* _EXERCISE GOAL_: Pictures in the records are to be omitted; everything else is copied exactly.

* _DATA PROVIDED_:
# # #

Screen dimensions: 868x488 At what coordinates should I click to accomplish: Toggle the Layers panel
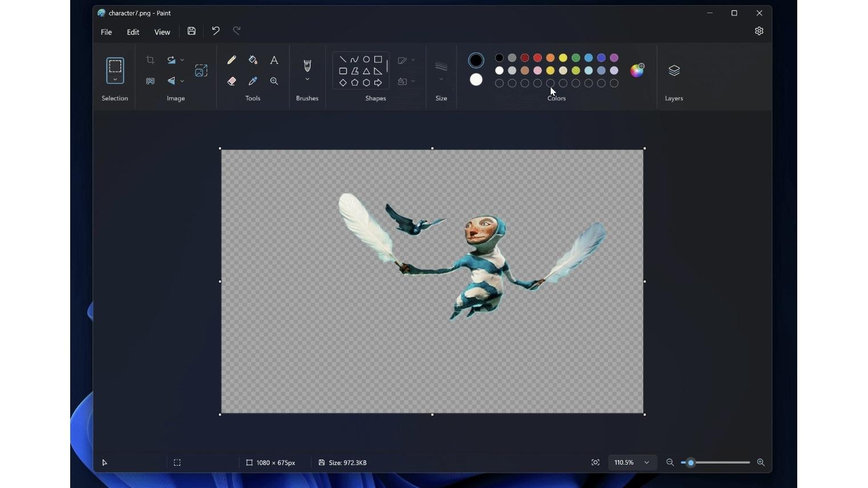[674, 71]
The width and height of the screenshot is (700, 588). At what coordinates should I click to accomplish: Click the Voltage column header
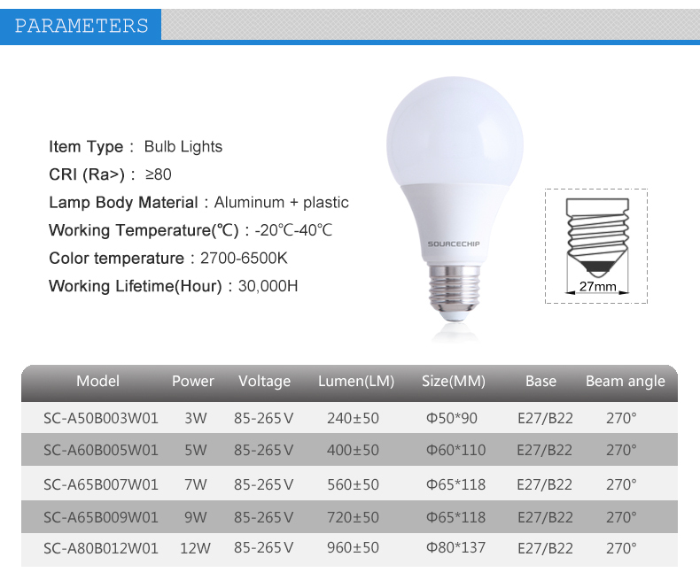click(264, 382)
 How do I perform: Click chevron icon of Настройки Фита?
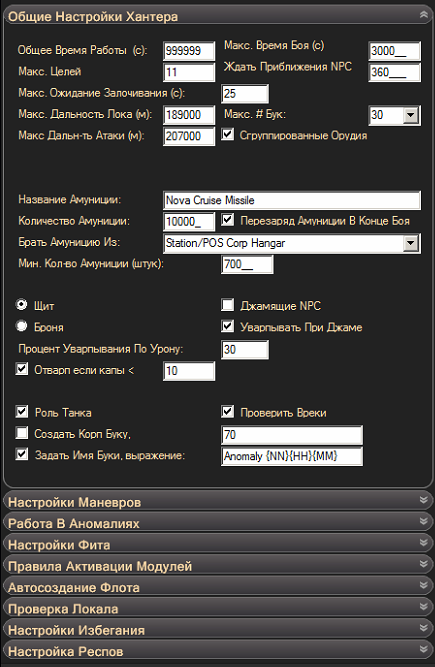pyautogui.click(x=423, y=542)
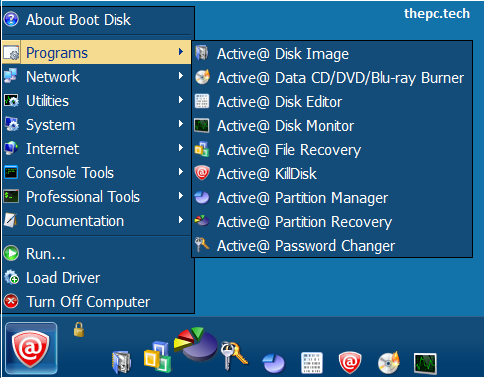
Task: Open Partition Recovery pie-chart taskbar icon
Action: pos(196,344)
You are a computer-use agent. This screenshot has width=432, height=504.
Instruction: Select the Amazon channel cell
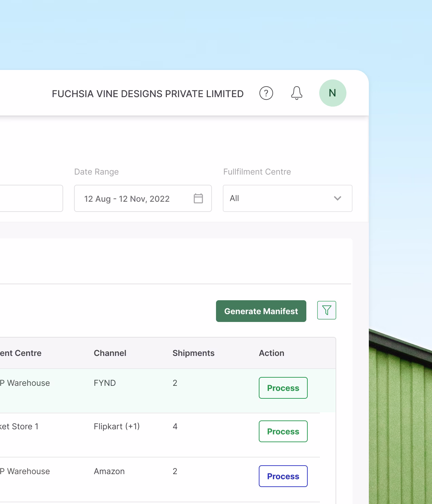coord(109,471)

# # #

* _RESPONSE AREA_:
Screen dimensions: 868x488 At what coordinates should I click to accomplish: Toggle the Layers panel
[674, 71]
The width and height of the screenshot is (700, 588). At what coordinates should I click to accomplish: Click the Voltage column header
click(264, 382)
 How do I perform: Click chevron icon of Настройки Фита?
pyautogui.click(x=423, y=542)
Task: Open Partition Recovery pie-chart taskbar icon
Action: pos(196,344)
You are a computer-use agent. This screenshot has width=432, height=504.
Instruction: Select the Amazon channel cell
coord(109,471)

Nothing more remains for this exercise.